Given problem: Scale the data below by multiplying every coordinate in the answers by 0.8 and rounding to whole numbers, with halves rounded up. Reproduce all other lines unchanged and leave out the pictures.

Data rows:
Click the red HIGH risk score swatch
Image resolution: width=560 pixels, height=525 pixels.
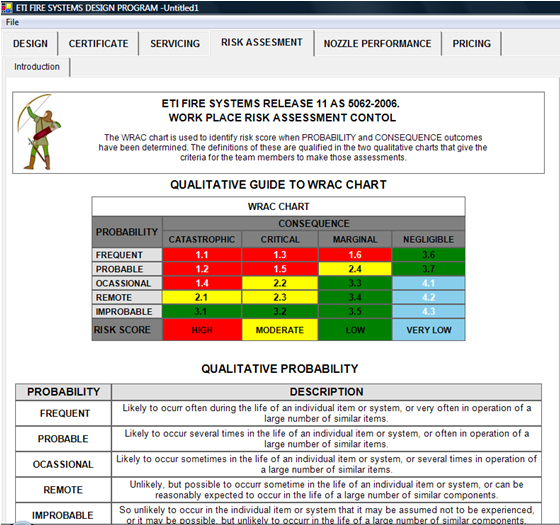click(202, 330)
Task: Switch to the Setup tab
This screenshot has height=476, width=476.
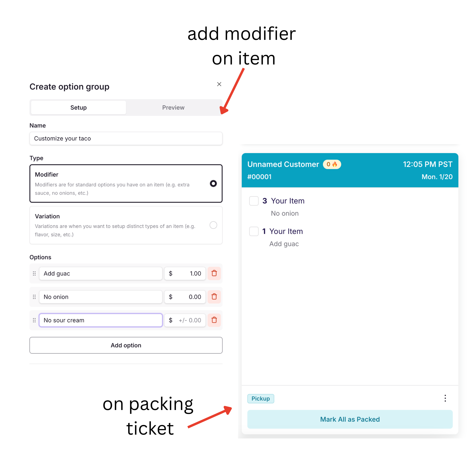Action: tap(78, 108)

Expected answer:
Click the red HIGH risk score swatch
Image resolution: width=560 pixels, height=525 pixels.
click(162, 264)
Task: Switch to the Setup tab
This screenshot has height=476, width=476.
Action: tap(62, 86)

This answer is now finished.